Decoding antigen specific T cells in frontotemporal degeneration

About This Grant

Abstract Frontotemporal dementia (FTD) is a heterogeneous neurodegenerative disorder characterized by progressive frontal and/or temporal lobe atrophy. In approximately 50% of cases, FTD is associated with TAR DNA-binding protein 43 (TDP-43) pathology, including nuclear depletion and cytoplasmic aggregation, which can lead to the generation of cryptic exons (CEs). Emerging evidence suggests that these cryptic peptides may be recognized by the immune system, contributing to disease pathology. CD8+ T cell infiltration has been observed in FTD patient brains, and C9orf72-related ALS/FTD mouse models show CD8+ T cell accumulation alongside microglial activation. However, the antigen targets, functional phenotypes, and temporal dynamics of these T cells remain poorly characterized.
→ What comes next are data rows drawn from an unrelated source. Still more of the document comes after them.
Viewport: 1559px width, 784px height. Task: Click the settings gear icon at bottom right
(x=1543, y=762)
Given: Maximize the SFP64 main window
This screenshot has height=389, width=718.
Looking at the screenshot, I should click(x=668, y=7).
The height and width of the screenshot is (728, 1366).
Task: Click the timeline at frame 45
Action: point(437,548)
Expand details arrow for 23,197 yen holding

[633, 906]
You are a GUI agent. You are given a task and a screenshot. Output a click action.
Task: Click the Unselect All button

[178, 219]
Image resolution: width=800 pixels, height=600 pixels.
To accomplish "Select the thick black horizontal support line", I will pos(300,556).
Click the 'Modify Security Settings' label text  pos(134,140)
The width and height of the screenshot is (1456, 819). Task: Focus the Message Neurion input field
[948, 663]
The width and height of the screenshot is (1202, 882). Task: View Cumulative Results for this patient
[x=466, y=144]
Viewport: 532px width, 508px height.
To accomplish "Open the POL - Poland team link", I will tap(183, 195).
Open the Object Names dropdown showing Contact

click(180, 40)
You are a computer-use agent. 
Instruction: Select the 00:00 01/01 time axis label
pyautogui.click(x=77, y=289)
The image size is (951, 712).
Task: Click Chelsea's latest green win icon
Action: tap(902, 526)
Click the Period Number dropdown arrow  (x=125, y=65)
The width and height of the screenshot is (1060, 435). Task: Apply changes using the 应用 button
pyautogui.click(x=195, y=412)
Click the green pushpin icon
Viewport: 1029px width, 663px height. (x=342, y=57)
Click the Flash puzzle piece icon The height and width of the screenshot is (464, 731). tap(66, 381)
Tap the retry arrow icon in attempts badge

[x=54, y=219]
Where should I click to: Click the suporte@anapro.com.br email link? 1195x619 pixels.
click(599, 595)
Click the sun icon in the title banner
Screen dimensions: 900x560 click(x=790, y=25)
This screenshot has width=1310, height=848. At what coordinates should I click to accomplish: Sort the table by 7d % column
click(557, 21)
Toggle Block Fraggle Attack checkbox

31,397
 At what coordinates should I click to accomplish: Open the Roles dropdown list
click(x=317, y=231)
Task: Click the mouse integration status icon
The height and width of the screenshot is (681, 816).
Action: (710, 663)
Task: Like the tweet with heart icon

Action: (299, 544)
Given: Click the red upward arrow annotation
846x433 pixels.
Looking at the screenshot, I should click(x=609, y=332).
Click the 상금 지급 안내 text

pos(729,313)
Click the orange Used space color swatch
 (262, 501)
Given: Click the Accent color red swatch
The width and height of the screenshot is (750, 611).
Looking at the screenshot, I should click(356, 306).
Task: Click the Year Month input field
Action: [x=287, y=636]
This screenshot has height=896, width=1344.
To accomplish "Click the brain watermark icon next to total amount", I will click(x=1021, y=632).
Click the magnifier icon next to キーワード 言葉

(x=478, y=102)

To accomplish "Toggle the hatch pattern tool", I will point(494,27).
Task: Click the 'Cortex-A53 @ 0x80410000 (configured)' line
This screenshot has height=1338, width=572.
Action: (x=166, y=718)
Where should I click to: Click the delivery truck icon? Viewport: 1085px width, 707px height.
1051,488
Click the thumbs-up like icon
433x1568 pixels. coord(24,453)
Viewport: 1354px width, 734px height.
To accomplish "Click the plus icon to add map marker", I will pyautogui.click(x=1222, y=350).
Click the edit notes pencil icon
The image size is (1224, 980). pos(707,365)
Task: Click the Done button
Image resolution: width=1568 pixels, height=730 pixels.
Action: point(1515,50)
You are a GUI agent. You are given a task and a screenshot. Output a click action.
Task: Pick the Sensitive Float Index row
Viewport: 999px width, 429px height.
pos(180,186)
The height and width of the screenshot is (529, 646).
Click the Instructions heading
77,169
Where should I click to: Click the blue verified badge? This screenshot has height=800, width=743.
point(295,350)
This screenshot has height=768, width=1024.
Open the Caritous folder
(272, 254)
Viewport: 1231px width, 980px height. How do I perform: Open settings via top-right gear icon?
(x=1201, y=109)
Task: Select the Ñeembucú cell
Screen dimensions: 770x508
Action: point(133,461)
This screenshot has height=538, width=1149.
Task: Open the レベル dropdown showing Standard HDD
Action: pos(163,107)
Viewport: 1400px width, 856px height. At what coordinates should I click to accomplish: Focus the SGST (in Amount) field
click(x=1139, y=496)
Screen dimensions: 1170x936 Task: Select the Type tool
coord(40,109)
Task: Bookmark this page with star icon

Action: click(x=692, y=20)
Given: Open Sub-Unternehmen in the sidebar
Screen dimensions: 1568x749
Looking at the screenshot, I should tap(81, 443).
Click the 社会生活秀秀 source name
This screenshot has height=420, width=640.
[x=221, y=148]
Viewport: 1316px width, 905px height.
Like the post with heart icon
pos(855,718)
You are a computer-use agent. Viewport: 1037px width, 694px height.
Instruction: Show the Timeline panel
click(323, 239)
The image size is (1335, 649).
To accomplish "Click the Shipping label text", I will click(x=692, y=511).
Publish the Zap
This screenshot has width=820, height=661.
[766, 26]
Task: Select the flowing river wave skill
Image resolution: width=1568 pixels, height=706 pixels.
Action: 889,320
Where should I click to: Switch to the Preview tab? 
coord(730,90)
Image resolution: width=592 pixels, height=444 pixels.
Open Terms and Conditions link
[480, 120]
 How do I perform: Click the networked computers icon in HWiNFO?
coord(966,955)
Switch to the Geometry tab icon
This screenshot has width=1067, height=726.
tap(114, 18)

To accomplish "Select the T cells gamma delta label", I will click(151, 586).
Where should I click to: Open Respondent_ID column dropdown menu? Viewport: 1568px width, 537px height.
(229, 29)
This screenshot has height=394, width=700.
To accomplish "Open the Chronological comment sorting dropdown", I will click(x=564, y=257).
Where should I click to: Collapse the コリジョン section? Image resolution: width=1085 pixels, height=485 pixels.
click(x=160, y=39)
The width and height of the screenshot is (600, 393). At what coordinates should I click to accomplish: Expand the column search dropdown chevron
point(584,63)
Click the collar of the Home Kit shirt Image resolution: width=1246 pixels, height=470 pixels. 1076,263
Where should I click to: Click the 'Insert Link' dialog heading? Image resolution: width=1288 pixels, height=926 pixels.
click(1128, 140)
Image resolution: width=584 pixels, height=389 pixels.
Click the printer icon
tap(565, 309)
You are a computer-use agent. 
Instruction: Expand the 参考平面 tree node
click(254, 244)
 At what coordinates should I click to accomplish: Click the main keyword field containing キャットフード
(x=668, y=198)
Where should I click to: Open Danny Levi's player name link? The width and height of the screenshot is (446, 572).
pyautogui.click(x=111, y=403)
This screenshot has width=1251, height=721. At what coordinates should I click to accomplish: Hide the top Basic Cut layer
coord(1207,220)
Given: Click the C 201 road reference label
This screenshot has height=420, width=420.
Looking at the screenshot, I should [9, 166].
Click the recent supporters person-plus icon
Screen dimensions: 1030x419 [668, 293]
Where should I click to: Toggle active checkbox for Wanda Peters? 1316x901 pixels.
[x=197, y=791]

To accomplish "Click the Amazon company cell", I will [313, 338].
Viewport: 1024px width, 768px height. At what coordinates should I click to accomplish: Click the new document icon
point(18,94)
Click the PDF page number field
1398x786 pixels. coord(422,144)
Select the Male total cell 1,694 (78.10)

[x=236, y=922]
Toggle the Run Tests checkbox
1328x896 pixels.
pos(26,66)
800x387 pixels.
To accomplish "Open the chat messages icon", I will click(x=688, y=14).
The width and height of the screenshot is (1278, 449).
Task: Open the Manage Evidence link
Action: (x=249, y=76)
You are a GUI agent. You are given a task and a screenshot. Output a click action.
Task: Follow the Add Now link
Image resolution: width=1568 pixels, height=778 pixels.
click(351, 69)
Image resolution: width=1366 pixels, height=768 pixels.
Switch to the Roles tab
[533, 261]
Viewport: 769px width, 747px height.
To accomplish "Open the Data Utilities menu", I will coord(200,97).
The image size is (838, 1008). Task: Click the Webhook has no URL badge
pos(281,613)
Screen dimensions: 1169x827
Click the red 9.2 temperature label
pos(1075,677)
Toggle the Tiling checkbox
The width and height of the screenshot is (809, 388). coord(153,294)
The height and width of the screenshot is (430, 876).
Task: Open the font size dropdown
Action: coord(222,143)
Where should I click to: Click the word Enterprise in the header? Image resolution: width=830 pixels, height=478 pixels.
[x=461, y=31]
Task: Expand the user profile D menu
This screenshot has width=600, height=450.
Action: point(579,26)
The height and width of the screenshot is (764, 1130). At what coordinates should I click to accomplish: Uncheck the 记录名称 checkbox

Our preliminary data, using cryptic peptides validated by mass spectrometry, show that CD8+ T cells from ALS and IBM patients recognize these cryptic peptides, undergo clonal expansion, and exhibit activation markers. Furthermore, CD8+ T cells transduced with cryptic-specific TCRs induce cytotoxicity toward astrocytes with TDP-43 knockdown, demonstrating the potential for cryptic peptides to be naturally processed and presented in neuronal cells. Given the shared pathology of cryptic exon production across ALS, IBM, and FTD, we hypothesize that clonally expanded CD8+ T cells in C9-FTD patients recognize cryptic peptides, with greater expansion in symptomatic compared to pre-symptomatic patients. In collaboration with Dr. Corey McMillan at the Penn FTD Center, we will test this hypothesis and establish a link between CD8+ T cells and FTD progress. This study will provide crucial first insights into the possible role of antigen-specific CD8+ T cells play in FTD pathology, paving the way for potential immunotherapeutic strategies targeting cryptic epitope-specific T cells.